You can list multiple domains by repeating the -W option. For full documentation, see http://www.hacom.nl/~richard/software/smb_auth.html.

YP

./configure —enable-basic-auth-helpers=YP

The YP authenticator checks a system’s “Yellow Pages” (a.k.a. NIS) directory. To use it with Squid, you need to provide the NIS domain name and the name of the password database, usually passwd.byname on the authenticator command line:

auth_param basic program /usr/local/squid/libexec/yp_auth my.nis.domain passwd.byname

The yp_auth program is relatively simple, but doesn’t have any documentation.

getpwnam

./configure —enable-basic-auth-helpers=getpwnam

This authenticator is simply an interface to the getpwnam( ) function found in the C library on Unix systems. The getpwnam( ) function looks in the system password file for a given username. If you use YP/NIS, getpwnam( ) checks those databases as well. On some operating systems, it may also utilize the PAM system. You can use this authenticator if your cache users have login accounts on the system where Squid is running. Alternatively, you could set up “nologin” accounts in the password file for your cache users.

winbind

./configure —enable-basic-auth-helpers=winbind

Winbind is a feature of the Samba suite of software. It allows Unix systems to utilize Windows NT user account information. The winbind authenticator is a client for the Samba winbindd daemon. You must have Samba installed and the winbindd daemon running before you can use this authenticator.

The name of the winbind Basic authenticator is wb_basic_auth. It typically looks like this in squid.conf:

auth_param basic program /usr/local/squid/libexec/wb_basic_auth

The Basic Auth API

The interface between Squid and a Basic authenticator is quite simple. Squid sends usernames and passwords to the authenticator process, separated by a space and terminated by a newline. The authenticator reads the username and password pairs on stdin. After checking the credentials, the authenticator writes either OK or ERR to stdout.

Tip

Any “URL-unsafe” characters are encoded according to the RFC 1738 rules. Thus, the name “jack+jill” becomes “jack%2bjill”. Squid accepts usernames and passwords that contain whitespace characters. For example “a password” becomes “a%20password”. The authenticator program should be prepared to handle whitespace and other special characters after decoding the name and password.

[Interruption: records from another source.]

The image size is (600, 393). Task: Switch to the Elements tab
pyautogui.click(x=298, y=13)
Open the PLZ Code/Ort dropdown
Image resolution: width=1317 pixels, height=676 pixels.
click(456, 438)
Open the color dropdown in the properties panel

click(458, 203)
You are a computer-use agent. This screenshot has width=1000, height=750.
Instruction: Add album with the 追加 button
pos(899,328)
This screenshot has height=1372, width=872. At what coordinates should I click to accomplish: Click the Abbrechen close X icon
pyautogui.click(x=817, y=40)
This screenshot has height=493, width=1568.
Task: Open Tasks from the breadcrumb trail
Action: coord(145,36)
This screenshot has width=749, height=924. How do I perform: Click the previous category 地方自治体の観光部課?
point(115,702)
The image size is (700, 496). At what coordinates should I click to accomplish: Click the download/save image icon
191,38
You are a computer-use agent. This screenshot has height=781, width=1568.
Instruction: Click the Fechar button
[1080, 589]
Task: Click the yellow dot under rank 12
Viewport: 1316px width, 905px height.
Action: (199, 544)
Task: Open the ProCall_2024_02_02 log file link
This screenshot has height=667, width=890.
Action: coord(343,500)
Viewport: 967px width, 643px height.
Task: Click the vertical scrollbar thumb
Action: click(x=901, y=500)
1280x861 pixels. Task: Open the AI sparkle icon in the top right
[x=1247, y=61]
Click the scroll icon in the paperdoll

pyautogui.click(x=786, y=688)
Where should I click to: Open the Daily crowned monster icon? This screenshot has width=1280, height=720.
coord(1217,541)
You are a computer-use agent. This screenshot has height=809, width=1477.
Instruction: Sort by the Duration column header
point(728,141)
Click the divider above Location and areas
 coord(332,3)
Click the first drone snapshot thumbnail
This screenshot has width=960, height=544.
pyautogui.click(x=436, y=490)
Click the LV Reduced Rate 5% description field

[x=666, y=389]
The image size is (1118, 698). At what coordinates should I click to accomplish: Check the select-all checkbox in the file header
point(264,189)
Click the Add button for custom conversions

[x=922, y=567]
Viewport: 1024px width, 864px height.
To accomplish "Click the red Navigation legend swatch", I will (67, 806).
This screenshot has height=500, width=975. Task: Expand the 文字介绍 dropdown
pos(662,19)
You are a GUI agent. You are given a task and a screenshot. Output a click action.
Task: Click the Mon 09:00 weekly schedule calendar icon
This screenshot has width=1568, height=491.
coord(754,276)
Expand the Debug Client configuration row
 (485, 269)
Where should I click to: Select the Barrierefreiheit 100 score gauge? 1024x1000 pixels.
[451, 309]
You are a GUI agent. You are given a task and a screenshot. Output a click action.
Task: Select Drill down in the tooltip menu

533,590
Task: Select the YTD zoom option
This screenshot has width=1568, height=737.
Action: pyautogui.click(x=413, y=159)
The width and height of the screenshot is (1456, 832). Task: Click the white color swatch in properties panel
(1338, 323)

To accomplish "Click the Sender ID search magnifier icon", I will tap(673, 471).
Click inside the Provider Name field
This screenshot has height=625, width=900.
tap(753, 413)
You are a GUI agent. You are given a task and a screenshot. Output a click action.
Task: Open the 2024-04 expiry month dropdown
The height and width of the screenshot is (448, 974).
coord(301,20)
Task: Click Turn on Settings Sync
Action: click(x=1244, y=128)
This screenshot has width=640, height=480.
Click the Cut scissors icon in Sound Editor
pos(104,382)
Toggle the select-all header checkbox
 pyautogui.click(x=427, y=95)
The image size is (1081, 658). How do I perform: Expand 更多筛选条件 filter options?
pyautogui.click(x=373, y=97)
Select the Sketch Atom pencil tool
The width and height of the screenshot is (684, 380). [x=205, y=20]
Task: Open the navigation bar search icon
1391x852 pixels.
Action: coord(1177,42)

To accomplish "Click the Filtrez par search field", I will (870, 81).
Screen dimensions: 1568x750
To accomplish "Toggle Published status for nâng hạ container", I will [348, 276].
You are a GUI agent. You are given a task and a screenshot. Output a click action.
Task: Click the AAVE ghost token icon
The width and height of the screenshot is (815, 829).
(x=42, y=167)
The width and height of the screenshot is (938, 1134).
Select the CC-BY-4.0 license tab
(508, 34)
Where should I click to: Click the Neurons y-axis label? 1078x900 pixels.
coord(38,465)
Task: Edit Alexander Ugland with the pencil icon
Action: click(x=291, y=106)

You can easily test a Basic authenticator on the command line. Simply run the authenticator program in a terminal window and enter usernames and passwords. Or, you can do it like this:

% echo "bueller pencil" | ./ncsa_auth /tmp/passwd
OK

Here is a simple template authenticator written in Perl:

#!/usr/bin/perl -wl

use URI::Escape;

$|=1;                   # don't buffer stdout
while (<>) {
    ($u,$p) = split;
    $u = uri_unescape($u);
    $p = uri_unescape($p);
    if (&valid($u,$p)) {
        print "OK";
    } else {
        print "ERR";
    }
}

sub valid {
    my $user = shift;
    my $pass = shift;
    ...
}

HTTP Digest Authentication

Digest authentication is designed to be significantly more secure than Basic. It makes extensive use of cryptographic hash functions and other tricks. Essentially, instead of sending a cleartext password, the user-agent sends a “message digest” of the password, username, and other information. (See RFC 2617 and O’Reilly’s HTTP: The Definitive Guide for more information.)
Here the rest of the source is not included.